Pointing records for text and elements
___
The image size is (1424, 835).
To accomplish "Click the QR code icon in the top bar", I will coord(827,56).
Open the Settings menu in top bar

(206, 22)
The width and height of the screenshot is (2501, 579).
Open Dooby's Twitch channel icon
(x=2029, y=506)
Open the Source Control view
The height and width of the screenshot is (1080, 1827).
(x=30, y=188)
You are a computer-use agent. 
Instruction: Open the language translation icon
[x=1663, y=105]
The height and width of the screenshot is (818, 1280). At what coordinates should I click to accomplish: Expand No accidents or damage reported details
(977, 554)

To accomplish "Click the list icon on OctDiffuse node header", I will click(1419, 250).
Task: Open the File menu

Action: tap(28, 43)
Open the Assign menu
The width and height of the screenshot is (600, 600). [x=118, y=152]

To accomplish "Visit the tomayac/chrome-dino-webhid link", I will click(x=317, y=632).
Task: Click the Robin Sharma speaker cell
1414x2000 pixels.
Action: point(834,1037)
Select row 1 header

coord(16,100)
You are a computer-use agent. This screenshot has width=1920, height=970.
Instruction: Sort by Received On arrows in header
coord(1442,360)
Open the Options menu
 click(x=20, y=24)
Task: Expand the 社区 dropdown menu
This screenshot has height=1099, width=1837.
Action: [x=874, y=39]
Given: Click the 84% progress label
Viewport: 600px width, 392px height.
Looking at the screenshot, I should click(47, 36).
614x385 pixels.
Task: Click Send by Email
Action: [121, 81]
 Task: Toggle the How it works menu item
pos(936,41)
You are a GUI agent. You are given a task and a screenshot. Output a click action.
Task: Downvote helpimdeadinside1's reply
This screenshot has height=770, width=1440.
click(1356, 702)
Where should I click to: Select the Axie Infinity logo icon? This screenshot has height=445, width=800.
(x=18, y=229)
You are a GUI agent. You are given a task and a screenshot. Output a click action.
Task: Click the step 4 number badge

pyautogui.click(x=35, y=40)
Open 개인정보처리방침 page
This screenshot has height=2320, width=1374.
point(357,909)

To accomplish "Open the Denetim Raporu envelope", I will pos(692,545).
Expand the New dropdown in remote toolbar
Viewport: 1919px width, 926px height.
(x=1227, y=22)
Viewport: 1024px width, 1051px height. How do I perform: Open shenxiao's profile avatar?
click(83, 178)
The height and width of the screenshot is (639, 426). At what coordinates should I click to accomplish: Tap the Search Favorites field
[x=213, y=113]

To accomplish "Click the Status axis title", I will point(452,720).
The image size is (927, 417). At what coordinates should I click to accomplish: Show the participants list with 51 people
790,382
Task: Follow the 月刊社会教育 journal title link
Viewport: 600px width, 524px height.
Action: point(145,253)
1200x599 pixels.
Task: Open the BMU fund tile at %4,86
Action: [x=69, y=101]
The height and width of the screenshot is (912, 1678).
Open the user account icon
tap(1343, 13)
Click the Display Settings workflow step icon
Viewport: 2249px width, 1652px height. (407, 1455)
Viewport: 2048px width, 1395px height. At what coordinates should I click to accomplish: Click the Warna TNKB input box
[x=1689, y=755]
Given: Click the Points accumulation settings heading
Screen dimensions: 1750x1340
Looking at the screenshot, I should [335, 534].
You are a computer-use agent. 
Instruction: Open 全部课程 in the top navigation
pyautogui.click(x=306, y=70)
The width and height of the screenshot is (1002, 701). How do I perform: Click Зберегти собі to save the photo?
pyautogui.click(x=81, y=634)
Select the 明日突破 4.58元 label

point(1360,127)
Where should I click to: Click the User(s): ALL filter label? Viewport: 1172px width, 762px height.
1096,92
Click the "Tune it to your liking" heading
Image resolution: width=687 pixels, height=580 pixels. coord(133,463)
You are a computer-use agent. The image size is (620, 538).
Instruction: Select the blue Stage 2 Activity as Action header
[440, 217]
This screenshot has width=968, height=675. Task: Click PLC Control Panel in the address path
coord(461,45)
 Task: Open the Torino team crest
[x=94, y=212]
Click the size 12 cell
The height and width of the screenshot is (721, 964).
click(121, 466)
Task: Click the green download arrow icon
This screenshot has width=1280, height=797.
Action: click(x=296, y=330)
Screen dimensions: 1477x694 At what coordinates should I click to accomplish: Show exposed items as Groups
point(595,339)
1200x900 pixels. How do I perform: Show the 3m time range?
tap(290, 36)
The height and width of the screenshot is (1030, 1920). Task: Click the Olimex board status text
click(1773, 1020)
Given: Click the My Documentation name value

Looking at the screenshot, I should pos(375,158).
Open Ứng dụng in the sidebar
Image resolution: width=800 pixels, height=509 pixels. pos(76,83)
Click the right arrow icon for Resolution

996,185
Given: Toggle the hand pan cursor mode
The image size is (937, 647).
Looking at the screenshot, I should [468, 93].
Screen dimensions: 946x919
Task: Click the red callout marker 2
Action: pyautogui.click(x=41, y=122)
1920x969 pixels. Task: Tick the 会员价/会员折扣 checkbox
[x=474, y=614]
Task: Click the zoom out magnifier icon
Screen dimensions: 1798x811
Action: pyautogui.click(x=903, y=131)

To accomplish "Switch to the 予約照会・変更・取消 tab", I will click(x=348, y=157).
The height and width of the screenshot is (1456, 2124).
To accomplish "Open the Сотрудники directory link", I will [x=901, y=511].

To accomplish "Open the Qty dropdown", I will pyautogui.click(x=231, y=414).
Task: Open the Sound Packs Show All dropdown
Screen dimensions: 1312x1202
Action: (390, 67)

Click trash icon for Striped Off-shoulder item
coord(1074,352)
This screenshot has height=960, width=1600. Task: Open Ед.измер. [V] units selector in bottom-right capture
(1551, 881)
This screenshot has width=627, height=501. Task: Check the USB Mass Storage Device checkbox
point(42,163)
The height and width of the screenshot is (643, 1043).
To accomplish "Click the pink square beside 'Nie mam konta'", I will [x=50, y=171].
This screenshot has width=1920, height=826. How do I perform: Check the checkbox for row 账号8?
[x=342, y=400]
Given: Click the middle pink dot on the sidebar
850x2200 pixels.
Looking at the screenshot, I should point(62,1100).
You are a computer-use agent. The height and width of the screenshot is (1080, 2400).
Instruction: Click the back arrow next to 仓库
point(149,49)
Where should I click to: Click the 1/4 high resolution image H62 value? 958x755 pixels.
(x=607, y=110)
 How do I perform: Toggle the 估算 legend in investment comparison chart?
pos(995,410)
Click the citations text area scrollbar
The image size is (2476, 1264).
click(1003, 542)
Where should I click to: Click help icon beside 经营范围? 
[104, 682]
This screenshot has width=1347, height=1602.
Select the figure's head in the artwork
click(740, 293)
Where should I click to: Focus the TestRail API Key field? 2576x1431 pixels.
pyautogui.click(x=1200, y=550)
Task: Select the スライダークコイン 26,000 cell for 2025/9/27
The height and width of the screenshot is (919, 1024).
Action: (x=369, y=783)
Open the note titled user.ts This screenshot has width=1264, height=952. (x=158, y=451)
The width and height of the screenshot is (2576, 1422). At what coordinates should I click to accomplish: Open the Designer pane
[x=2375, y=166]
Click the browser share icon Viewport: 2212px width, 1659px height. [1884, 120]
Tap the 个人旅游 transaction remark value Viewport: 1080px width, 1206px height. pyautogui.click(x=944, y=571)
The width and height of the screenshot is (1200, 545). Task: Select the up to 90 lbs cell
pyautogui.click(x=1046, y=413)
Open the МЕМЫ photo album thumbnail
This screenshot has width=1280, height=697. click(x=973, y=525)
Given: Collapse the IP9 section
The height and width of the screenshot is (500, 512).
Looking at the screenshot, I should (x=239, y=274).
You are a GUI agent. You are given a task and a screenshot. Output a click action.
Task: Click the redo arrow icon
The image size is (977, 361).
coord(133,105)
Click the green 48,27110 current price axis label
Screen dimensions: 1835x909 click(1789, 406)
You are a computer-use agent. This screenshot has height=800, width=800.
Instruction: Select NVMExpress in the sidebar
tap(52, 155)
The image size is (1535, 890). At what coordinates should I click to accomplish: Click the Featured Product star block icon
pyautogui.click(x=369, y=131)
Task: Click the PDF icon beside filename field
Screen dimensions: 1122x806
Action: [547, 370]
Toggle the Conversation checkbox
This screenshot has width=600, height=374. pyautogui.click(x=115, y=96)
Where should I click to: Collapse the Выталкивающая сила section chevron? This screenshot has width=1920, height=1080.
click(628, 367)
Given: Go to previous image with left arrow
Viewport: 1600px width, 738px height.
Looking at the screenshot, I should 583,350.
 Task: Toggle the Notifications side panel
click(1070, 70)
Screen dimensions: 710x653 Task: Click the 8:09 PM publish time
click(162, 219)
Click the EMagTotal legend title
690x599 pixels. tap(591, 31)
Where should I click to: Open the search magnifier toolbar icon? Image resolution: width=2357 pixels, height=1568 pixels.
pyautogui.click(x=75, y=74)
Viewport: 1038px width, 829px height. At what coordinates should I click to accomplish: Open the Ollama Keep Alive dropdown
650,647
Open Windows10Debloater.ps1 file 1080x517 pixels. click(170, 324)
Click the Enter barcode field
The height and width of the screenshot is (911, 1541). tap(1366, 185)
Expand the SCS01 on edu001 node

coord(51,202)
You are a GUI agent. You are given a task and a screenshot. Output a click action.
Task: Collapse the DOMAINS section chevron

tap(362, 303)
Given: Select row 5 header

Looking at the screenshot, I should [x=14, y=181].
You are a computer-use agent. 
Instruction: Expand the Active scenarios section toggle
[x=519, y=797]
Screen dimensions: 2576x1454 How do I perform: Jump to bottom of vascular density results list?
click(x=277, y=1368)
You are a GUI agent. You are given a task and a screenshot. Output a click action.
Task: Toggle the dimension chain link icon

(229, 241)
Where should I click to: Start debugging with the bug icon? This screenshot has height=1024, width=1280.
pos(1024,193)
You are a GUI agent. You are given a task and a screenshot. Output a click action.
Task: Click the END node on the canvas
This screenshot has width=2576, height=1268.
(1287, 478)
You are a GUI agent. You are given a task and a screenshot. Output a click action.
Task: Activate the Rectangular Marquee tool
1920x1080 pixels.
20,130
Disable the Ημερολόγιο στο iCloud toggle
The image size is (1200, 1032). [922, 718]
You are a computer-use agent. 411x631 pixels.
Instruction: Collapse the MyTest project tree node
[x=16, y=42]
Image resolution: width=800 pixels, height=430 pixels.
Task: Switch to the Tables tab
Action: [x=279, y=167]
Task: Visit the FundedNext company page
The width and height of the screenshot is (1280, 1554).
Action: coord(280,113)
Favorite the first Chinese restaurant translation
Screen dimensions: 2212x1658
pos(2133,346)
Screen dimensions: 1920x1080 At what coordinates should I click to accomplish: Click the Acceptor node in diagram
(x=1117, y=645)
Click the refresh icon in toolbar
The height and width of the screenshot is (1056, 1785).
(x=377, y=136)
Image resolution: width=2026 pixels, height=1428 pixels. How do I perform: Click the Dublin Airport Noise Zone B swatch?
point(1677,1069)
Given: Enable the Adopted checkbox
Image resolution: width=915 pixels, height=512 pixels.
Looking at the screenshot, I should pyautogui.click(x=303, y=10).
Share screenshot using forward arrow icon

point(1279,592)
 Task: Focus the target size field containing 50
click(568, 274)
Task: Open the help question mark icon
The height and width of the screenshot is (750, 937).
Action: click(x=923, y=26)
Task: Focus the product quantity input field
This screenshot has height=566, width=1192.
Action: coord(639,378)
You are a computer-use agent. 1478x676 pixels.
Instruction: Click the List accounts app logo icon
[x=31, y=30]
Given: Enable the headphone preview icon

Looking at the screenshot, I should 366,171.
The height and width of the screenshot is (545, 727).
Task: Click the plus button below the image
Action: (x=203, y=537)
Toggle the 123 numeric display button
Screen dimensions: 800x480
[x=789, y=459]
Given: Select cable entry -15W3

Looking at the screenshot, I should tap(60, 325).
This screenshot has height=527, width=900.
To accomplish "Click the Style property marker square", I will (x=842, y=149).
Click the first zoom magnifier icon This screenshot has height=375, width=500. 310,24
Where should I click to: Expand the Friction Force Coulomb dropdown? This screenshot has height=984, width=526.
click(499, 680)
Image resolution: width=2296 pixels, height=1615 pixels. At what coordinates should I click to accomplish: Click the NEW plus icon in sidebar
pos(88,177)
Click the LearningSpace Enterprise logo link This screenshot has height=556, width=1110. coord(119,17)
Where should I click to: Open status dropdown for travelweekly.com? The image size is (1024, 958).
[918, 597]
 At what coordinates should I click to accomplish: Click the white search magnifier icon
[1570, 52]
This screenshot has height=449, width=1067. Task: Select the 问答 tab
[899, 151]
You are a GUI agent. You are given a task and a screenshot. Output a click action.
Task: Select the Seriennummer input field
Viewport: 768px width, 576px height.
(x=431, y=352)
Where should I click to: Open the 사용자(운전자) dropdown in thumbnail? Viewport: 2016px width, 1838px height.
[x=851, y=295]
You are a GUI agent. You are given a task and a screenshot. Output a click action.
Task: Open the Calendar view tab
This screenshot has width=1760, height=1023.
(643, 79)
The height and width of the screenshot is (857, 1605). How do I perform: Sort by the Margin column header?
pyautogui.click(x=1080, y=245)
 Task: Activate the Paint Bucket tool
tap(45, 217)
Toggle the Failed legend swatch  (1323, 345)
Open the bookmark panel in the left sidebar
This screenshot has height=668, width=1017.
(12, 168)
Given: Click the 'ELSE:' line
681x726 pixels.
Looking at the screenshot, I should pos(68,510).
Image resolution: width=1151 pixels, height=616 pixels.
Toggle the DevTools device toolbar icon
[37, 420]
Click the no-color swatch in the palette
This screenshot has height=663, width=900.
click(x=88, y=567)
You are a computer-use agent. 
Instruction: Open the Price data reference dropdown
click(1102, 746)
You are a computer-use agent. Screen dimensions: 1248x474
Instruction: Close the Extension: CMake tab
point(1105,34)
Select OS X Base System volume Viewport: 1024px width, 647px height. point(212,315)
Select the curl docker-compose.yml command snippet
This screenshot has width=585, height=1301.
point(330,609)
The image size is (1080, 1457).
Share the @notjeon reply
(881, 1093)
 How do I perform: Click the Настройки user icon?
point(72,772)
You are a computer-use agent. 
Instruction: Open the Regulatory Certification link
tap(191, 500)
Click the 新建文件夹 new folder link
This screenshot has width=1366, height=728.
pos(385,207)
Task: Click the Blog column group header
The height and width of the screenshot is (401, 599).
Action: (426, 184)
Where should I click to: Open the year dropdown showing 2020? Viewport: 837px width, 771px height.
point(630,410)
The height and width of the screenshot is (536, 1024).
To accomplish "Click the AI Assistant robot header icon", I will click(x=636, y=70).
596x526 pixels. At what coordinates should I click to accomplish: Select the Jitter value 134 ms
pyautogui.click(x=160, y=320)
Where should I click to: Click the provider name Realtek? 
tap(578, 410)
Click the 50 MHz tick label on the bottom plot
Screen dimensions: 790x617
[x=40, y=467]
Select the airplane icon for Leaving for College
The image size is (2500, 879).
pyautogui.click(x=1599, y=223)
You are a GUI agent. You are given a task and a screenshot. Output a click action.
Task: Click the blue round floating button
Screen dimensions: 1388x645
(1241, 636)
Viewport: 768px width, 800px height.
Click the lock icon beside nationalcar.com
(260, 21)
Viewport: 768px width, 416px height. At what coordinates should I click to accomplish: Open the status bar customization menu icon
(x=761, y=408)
___
* Set exercise
Extract the lines from the first one up to and including the line with "will click(1419, 250).", and reproduce them word for word.

* Complete output
The image size is (1424, 835).
To accomplish "Click the QR code icon in the top bar", I will coord(827,56).
Open the Settings menu in top bar

(206, 22)
The width and height of the screenshot is (2501, 579).
Open Dooby's Twitch channel icon
(x=2029, y=506)
Open the Source Control view
The height and width of the screenshot is (1080, 1827).
(x=30, y=188)
You are a computer-use agent. 
Instruction: Open the language translation icon
[x=1663, y=105]
The height and width of the screenshot is (818, 1280). At what coordinates should I click to accomplish: Expand No accidents or damage reported details
(977, 554)

To accomplish "Click the list icon on OctDiffuse node header", I will click(1419, 250).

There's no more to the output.